Convective processes cannot get much significant energy into the tropopause, the cloud layer is much lower on average.
The role of CO2 in mediating the movement of LW energy from the surface to the tropopause has been known for at least a century and was accurately defined by military research in the fifties. The energy emissions at the TOA are thermodynamically constrained to match the incoming Sw energy except over short term imbalances. Extra CO2 alters the thermal gradient between the surface and TOA, it would be informative to compare the outgoing LW with the downwelling LW measurements made over the last few decades.
Does anyone know where the EDRO energy budget illustration’s source, I would like to read the article that goes with it
Nice one Willis,
its just amazes me what is hidden in the woodwork !
“I’m surprised at how little the TOA upwelling longwave changes from season to season. ”
Well what would consider a lot. The whole climate discussion is bogged down in arguing about feedbacks measured in single W/m2 units. That level is invisible on the range your plotting.

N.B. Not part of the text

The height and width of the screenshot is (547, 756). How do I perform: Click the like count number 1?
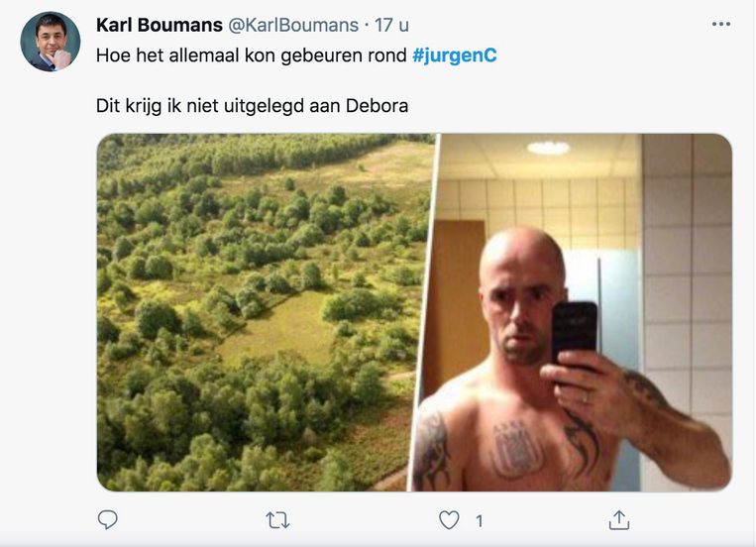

If you want to see a difference compare your SB line to a linear regression of the data. I suggest you separate tropics , we know they act in a rather special way and see fairly linear relation up to your red colour coding.

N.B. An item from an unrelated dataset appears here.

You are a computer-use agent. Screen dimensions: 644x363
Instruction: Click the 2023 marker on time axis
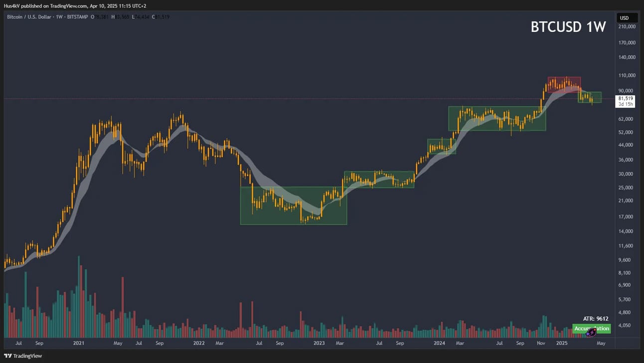coord(319,343)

Fit linear regression to extra-tropics across the board and you will start to see a seasonal difference in slopes. You may want to consider cropping off < -1deg C where ice phase change will mess up temp relationship.

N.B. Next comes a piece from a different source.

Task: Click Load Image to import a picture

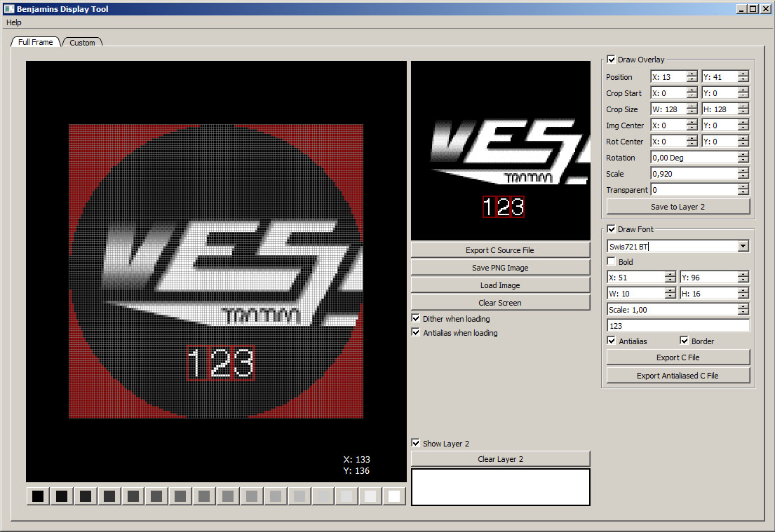Action: 499,285
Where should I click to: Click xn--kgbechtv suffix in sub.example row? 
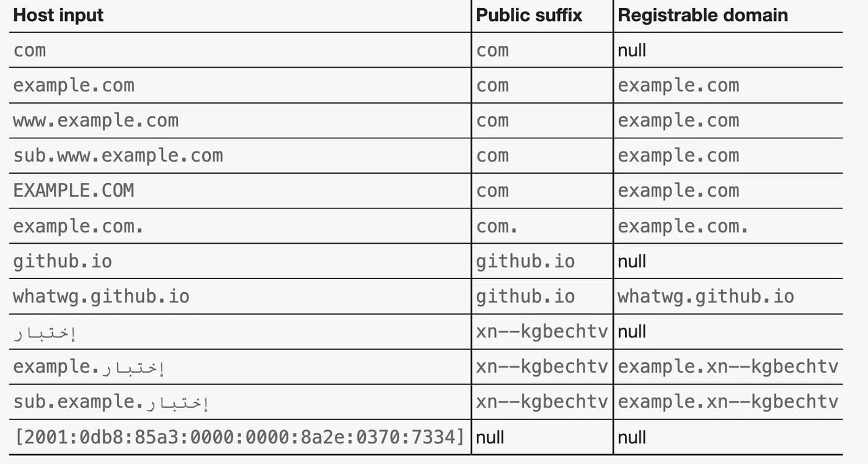coord(542,402)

There's a slight upward curvature too, but linear will get a first stab at it.
The comparison of the slope to the ideal SB line will give you an estimation of the (negative) feedback at play and how it varies with the seasons.
The upward curvature makes it slightly less than linear suggesting the presence of a weaker +ve f/b too.
A strong linear feeback would totally flatten the line. What happens in the tropics, if I'm not mistaken, has to imply strong, non-linear feedback. Though I may have said that before 😉
stuart L says: October 9, 2013 at 2:53 am
“Does anyone know where the EDRO energy budget illustration’s source,”
Link.
If seasonal variations are small, an averaged annual map like provides a good visualisation:
http://en.wikipedia.org/wiki/File:Erbe.gif
Also note:
http://www.giantworlds.org/images/Thermal_Jupiter_cut.jpg
http://cdn.physorg.com/newman/gfx/news/2005/Saturn-hot-spot.jpg
I think I’ve never heard so loud
The Gods are laughing in the clouds.
==================
Nick Stokes says:
It’s not so surprising if you relate it to emitting temperature, which in that range is about 255°K (S-B). Most upwelling LW at TOA originates from GHG near the tropopause, and the temperature there is lower than 255K. The tropopause is actually higher and colder near the Equator (than the poles).
===
Very relevant points. The main GHG being water vapour of course.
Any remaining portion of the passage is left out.